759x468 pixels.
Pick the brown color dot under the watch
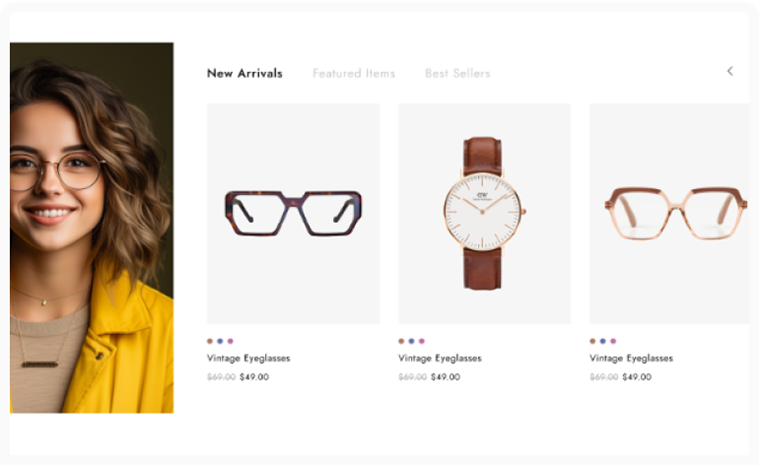(401, 341)
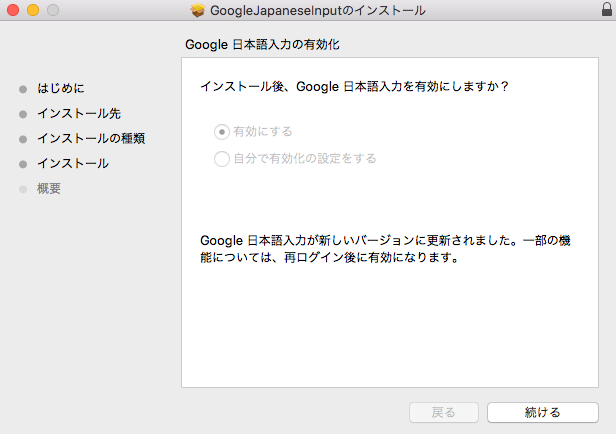Image resolution: width=616 pixels, height=434 pixels.
Task: Choose the 自分で有効化の設定をする radio option
Action: 221,158
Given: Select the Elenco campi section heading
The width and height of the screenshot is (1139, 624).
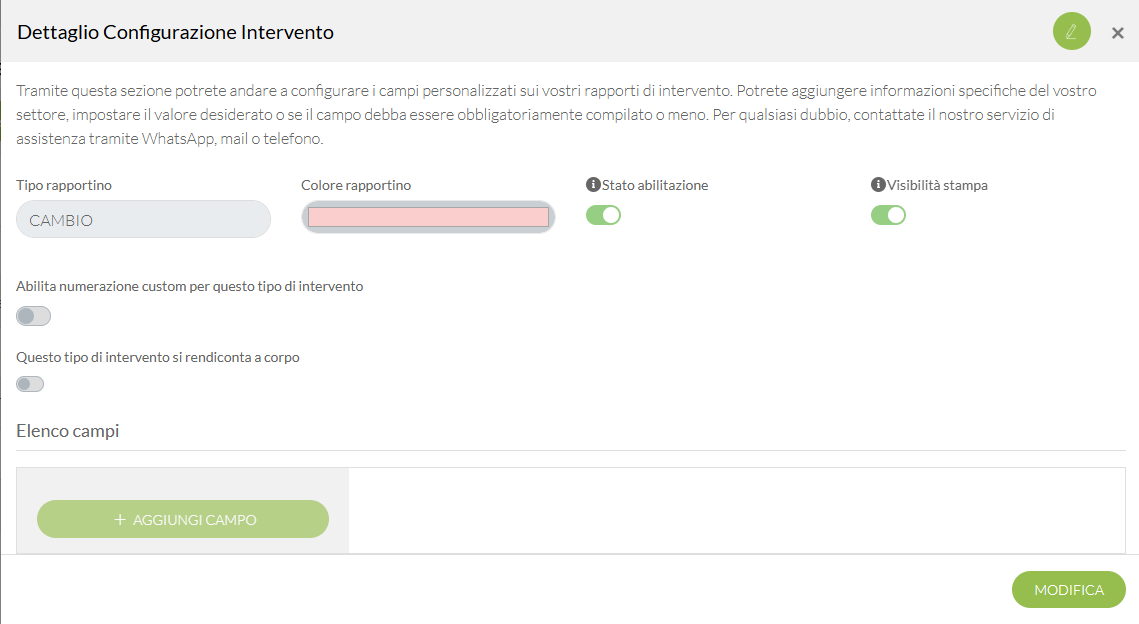Looking at the screenshot, I should point(68,431).
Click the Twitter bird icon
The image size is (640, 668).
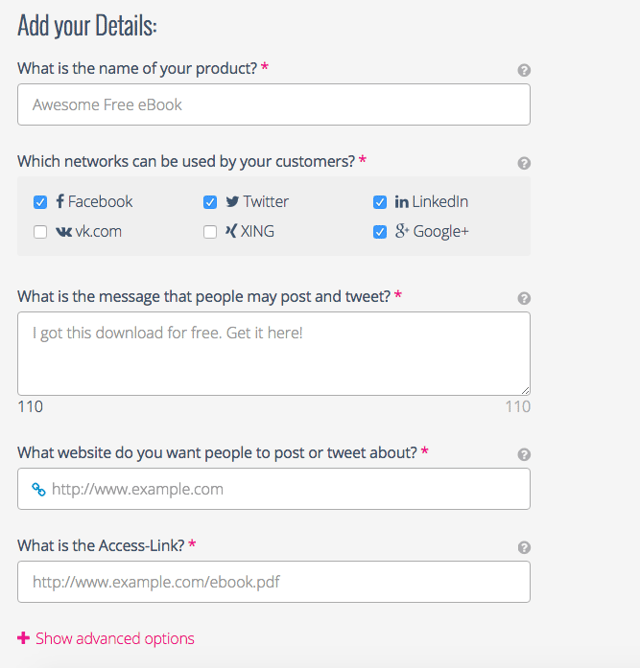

+++

*Exercise task*:
Write out the lines above as a JSON list of strings, one string per line, omitting blank lines and leaving out the pictures.

*Task answer*:
[
  "759x468 pixels.",
  "Pick the brown color dot under the watch",
  "(401, 341)",
  "Image resolution: width=616 pixels, height=434 pixels.",
  "Task: Choose the 自分で有効化の設定をする radio option",
  "Action: 221,158",
  "Given: Select the Elenco campi section heading",
  "The width and height of the screenshot is (1139, 624).",
  "Looking at the screenshot, I should point(68,431).",
  "Click the Twitter bird icon",
  "The image size is (640, 668)."
]